Следовательно, достаточно отчетливые параллели кремневому и нефритовому инвентарю уводят нас на восток, но уже существенно более далекий, нежели сибирская зона сейминско-турбинских памятников. Говоря о культурной идентификации последних с сибирскими культурами, мы должны будем коснуться и проблем генезиса самого сейминско-турбинского феномена.
В вопросе о связи Ростовки с окружающими этот могильник культурами царит столь же примечательная разноголосица. Некрополь то объединяют в единую общность с Самусь IV, то сопоставляют Ростовку и погребение в Сопке с кротовской культурой и т. д.

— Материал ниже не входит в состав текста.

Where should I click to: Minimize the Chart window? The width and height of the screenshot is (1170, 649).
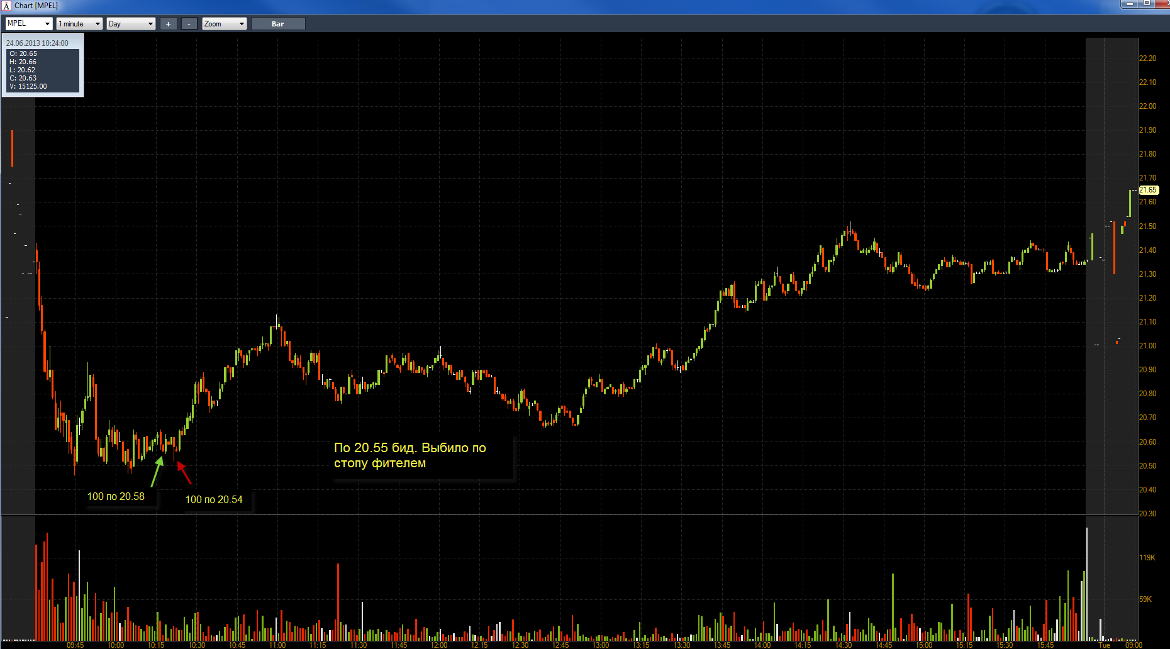pyautogui.click(x=1128, y=4)
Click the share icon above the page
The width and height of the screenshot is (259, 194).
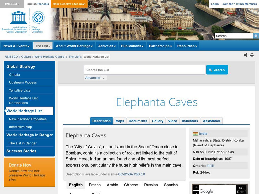coord(245,55)
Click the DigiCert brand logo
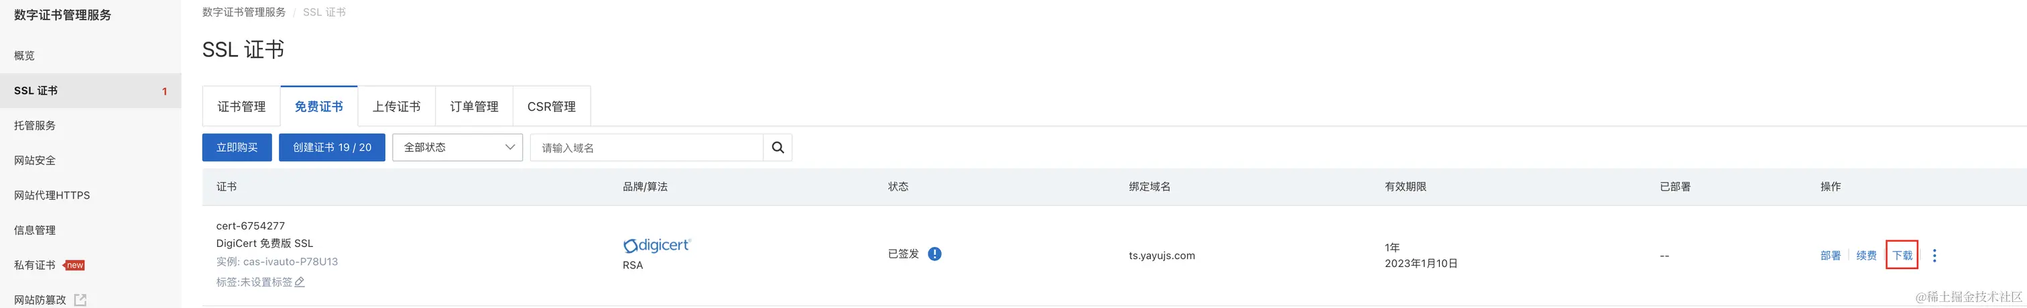Image resolution: width=2027 pixels, height=308 pixels. [x=656, y=246]
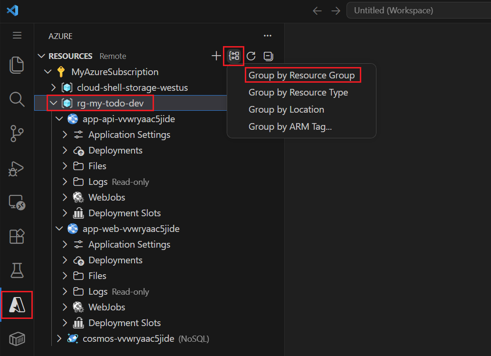
Task: Select the Azure icon in the Activity Bar
Action: (17, 305)
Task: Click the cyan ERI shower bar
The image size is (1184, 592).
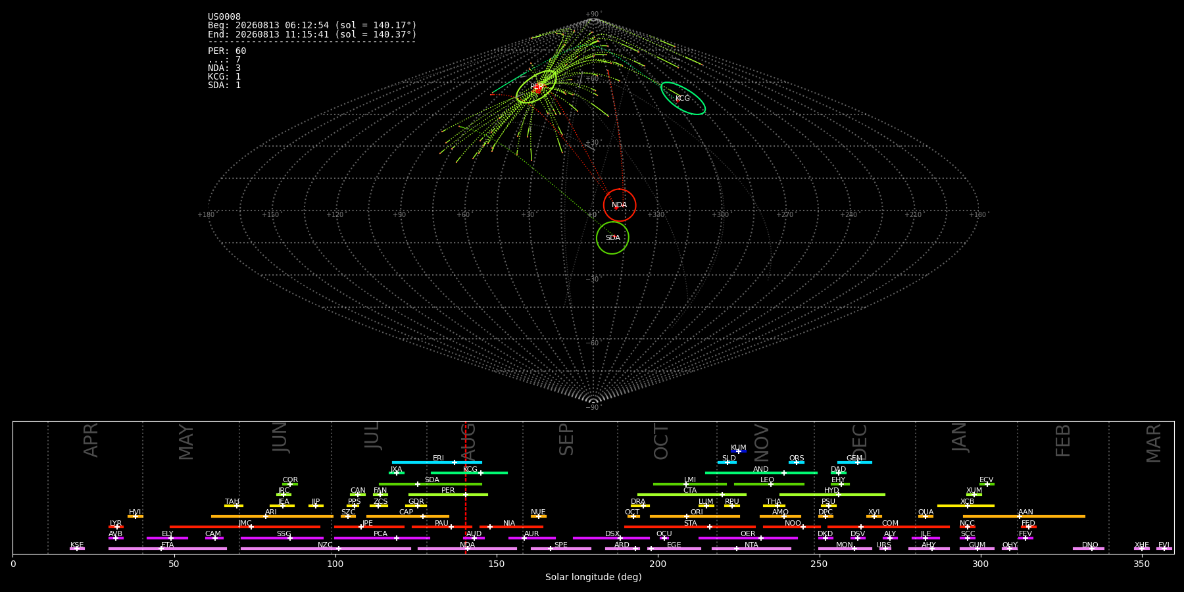Action: [437, 462]
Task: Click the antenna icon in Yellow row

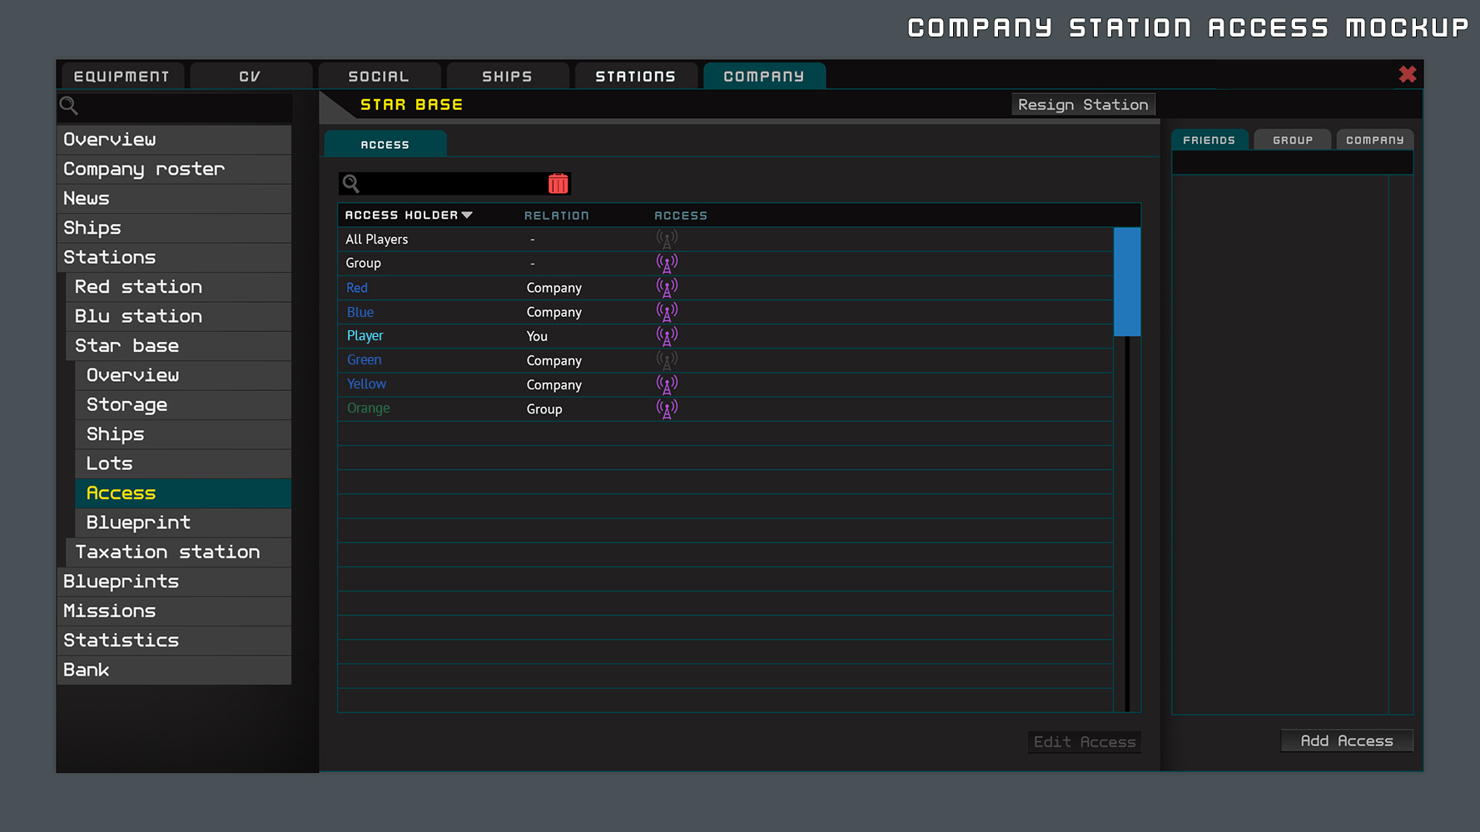Action: [x=667, y=384]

При всех попытках таких сопоставлений основой является керамическая посуда, поскольку металл, кремень и нефрит местных корней не обнаруживают. Однако даже сама принадлежность собранных на поверхности могильника фрагментов посуды к погребальным комплексам является весьма спорной. Отдельные черепки могли попасть в засыпь могильных ям во время разрушения последних. Поэтому аргументов для достаточно строгих заключений очень мало.
Сосуды Ростовки отличаются упрощенной формой — типа банки (рис. 46, 13–15). Орнаментация, выполненная гребенчатым штампом, заполняет, как правило, всю или же большую часть сосуда. Данная посуда существенно отличается от той, какую мы знаем в западных памятниках европейской зоны. В целом же она вряд ли может быть сопоставлена только с одной из культур западносибирского региона и несет на себе черты целого круга местных общностей типа Кротово, Окунево, Самусь и др.
В Ростовке известен также обильный костяной инвентарь. Наиболее интересны находки пластинчатых лат (могилы 3, 6, 33). Эти панцири весьма сходны с оборонительными доспехами из могил глазковской культуры на Усть-Илге на Лене и у д. Перевозной на Енисее, которые А.П. Окладников (1955, с. 233, 234, 248, 250, 252, рис. 118) в свое время считал образцами древнейших костяных лат в Северной Евразии. Здесь уместно вспомнить о костяном инвентаре из Канинской пещеры на Печоре, где обнаружены костяные наконечники стрел и составные рыболовные крючки, также имеющие явные аналогии в Восточной Сибири (Буров, 1983, с. 43, рис. 7).